He is generally considered the first great passer in professional football. In 1926, Friedman earned the Chicago Tribune Silver Football Award as the Big Ten MVP. In 2005, Friedman was inducted into the Pro Football Hall of Fame.
Friedman became the starting quarterback and placekicker midway through his sophomore year at Michigan (On defense, he played in the backfield). In 1925 and 1926, he led the Wolverines to consecutive 7–1 seasons and first place finishes in the Big Ten Conference. Against Indiana in 1925, Friedman accounted for 44 points, throwing for five touchdowns and kicking two field goals and eight extra points. The following year, he was a consensus first-team All-American and most valuable player of the Big Ten.
In 1927, Friedman joined his hometown Cleveland Bulldogs in the National Football League. After a successful rookie season in Cleveland, he had a spectacular second year playing for the Detroit Wolverines. In 1928, Friedman led the NFL in passing touchdowns, rushing touchdowns and scoring as well as extra points (He may have led in other categories, too, but the NFL did not record yardage stats in those days.)
Friedman's performance so impressed New York Giants owner Tim Mara that Mara bought the whole Wolverines team just so he could have the rights to the quarterback. With the Giants in 1929, Friedman led the league again with 20 touchdown passes. Friedman's passing proficiency was especially noteworthy considering that most teams rarely threw the ball in those days. The football used at the time was rounder and more difficult to throw. Friedman called plays at the line of scrimmage and threw on first and second down, when most teams waited until third down. "Benny revolutionized football. He forced the defenses out of the dark ages." George Halas later said. No NFL team would surpass 20 passing touchdowns in a season until 1942. Friedman often experienced media bias because of his Jewishness, being referred to in the press by names like "Jew boy" and "descendant of Palestine".

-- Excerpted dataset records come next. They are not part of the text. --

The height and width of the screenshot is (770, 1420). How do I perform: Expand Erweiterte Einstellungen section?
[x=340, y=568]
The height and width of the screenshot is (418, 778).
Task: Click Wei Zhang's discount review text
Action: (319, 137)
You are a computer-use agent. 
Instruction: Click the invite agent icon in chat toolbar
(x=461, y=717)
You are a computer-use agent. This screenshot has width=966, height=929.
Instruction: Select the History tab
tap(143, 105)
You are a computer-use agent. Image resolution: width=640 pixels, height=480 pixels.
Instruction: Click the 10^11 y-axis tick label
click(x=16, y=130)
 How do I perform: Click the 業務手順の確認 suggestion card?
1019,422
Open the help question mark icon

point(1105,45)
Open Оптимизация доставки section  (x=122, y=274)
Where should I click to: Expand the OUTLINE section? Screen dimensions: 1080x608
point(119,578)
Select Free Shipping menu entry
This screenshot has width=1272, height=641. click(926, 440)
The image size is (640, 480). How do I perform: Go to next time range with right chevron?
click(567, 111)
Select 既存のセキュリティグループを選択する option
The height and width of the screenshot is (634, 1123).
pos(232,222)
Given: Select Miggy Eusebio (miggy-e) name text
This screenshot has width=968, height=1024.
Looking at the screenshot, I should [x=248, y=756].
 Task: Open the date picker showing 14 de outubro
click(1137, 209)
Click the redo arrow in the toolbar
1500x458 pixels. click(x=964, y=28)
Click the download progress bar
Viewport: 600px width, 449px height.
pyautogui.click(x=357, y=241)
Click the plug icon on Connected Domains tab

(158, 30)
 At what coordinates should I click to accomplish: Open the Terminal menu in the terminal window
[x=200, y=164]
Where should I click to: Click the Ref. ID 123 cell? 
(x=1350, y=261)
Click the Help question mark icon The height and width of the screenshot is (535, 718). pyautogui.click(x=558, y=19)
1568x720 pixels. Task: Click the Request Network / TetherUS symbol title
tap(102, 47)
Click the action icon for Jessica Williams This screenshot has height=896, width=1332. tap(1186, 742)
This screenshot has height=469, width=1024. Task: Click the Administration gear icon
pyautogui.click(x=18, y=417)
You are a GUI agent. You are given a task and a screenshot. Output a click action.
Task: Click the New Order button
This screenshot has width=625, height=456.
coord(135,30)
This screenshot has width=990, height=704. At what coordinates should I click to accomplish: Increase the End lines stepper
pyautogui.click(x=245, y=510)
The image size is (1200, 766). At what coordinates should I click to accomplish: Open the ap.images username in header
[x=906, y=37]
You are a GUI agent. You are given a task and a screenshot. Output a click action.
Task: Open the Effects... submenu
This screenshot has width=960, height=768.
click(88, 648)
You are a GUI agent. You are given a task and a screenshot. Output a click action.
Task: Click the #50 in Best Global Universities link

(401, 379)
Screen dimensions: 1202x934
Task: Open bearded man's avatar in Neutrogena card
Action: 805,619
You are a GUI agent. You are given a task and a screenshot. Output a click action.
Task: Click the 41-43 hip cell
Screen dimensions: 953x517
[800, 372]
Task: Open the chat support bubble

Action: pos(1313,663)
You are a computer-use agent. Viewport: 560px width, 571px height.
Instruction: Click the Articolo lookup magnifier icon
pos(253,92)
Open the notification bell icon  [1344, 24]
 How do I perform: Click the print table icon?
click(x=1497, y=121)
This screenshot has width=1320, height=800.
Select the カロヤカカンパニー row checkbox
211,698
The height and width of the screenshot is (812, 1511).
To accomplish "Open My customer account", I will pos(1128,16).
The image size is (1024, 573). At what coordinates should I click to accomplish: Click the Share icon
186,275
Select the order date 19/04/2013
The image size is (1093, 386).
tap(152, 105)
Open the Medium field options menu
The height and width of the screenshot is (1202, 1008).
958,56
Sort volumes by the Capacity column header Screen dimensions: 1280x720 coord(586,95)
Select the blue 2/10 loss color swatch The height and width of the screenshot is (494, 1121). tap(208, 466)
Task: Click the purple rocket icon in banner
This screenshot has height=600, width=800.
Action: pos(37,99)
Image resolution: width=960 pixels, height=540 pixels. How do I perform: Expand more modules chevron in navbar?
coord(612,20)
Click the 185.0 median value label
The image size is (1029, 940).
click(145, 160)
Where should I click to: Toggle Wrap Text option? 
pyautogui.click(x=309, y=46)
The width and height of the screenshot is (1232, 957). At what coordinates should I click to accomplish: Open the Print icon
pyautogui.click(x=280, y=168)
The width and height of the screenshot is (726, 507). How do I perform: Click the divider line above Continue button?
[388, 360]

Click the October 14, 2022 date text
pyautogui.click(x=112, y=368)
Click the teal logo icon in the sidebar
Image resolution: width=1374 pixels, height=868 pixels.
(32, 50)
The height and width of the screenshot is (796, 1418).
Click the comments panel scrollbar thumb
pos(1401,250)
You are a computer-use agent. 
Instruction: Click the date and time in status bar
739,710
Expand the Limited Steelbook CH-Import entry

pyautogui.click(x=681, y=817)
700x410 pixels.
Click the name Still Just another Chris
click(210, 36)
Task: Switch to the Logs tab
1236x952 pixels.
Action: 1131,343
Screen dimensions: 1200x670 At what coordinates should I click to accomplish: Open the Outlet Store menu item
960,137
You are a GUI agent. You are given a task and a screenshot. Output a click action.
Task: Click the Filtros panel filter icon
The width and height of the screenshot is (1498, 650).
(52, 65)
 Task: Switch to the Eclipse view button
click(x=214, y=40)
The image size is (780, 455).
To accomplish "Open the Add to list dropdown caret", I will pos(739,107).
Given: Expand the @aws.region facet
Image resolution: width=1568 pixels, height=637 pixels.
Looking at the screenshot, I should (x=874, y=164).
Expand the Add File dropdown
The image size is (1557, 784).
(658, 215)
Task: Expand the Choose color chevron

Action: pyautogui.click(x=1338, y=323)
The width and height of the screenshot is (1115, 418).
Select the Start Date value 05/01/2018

In 1931, Friedman suffered a knee injury that hampered the rest of his career. He moved to the Brooklyn football Dodgers in 1932 as a player-coach while simultaneously serving as an assistant coach at Yale University. He led the league in completion percentage in 1933 and retired after the 1934 season. At the time of his retirement, he owned the NFL record for touchdown passes with 66.
After leaving the Dodgers, Friedman coached City College of New York until 1941. For decades afterward, the college's beaver mascot took on the moniker "Benny the Beaver." He served in the Navy during World War II. He then moved to Brandeis University in Massachusetts, where he served as athletic director from 1949 to 1961 and head football coach from 1951 to 1959, when the football team was disbanded as part of a cost-cutting effort.
Friedman suffered from heart disease and diabetes in his later years, requiring a leg amputation in 1978. Despondent over his health and inability to get into the Pro Football Hall of Fame, he took his own life in 1982.
Despite his impressive numbers, Friedman was not chosen for the Hall of Fame until 2005. Some people attributed this to his relentless self-promotion and campaigning for induction, which was considered bad form, while others attribute it to latent prejudice against him for his ethnic background.